And The Sickness Spreads
Recently a male relative called me up. We’ll call him Dewey, in order to protect the innocent.
The conversation went something like this.
“You’ve failed your job! You were supposed to convince my wife that Pride and Prejudice was evil. She went and saw the Knightly version, and now she’s gone and bought the A&E Version as well!”.
I mourn for Dewey. Another happy man, drug down into the abyss known as Pride and Prejudice. All that walking and dancing and talking of feelings and stuff.

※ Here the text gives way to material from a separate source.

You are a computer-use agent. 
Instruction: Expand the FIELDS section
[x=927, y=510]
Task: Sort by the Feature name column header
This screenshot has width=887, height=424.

To top things off, I got sick, and stayed at Dewey’s house. While I was in the throws of illness, she turned on Pride and Prejudice. In order to make me more sick? I don’t know. But I do have my suspicions.
Let us all drink some Hot Chocolate in mourning for Dewey.
With lots of Whipped Cream.
does “dewey” really protect his identity???
I never understood the fascination with Pride and Prejudice. Every year I was at BYU at least one of my roommates had that six-tape A&E set. I think it’s a requirement for the BYU co-eds. Maybe that’s why I failed to get married when I was there? I didn’t have the magical Pride and Prejudice box set. Food for thought…
mgm: Of course! I mean, who would have a name like Dewey, unless you were one of Donald Duck’s Nephews?
Rachel: Ah, the sweet, sweet sound of reason. I suppose you didn’t like walking for hours in gardens, talking about feelings either? 🙂
Gardens? Feelings?! What kind of sissy do you take me for?!
The non-walking-in-gardens type?
I don’t really feel comfortable in, oh what’s the word… Nature.
Besides who goes and strolls around gardens like that? Honestly…
The Keira Knightly version was a little creepy. Who wants to see Pride and Prejudice with a Winona Ryder and a John Cusack look a like.